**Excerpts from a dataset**
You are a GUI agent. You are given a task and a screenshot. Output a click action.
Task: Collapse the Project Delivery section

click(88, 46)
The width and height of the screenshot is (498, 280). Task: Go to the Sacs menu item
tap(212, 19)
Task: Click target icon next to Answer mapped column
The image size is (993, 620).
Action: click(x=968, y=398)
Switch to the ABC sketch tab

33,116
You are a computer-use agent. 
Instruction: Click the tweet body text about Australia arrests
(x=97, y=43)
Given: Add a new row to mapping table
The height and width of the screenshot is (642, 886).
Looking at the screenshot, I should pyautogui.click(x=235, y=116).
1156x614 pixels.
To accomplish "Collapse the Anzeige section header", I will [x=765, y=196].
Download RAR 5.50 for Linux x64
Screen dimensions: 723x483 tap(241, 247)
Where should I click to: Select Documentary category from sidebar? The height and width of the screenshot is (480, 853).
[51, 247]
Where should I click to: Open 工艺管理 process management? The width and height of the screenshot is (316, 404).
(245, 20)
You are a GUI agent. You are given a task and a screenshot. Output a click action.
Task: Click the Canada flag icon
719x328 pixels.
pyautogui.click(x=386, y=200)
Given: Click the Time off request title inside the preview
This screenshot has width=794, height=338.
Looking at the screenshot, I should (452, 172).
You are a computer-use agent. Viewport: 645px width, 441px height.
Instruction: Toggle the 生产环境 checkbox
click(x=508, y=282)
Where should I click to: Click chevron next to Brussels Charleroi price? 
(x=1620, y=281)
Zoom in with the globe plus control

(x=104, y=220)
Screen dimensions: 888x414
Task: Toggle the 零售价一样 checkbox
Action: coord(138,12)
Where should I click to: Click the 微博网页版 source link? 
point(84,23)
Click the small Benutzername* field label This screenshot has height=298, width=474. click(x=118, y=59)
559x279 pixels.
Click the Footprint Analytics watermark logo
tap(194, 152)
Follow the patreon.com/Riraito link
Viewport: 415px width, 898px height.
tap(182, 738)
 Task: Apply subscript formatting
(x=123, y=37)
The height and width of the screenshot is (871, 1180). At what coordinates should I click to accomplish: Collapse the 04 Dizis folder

**Your objective**
Look over the entries for "computer", then copy every line that includes that string.

**Exercise solution**
You are a computer-use agent. 
You are a computer-use agent. Viewport: 645px width, 441px height.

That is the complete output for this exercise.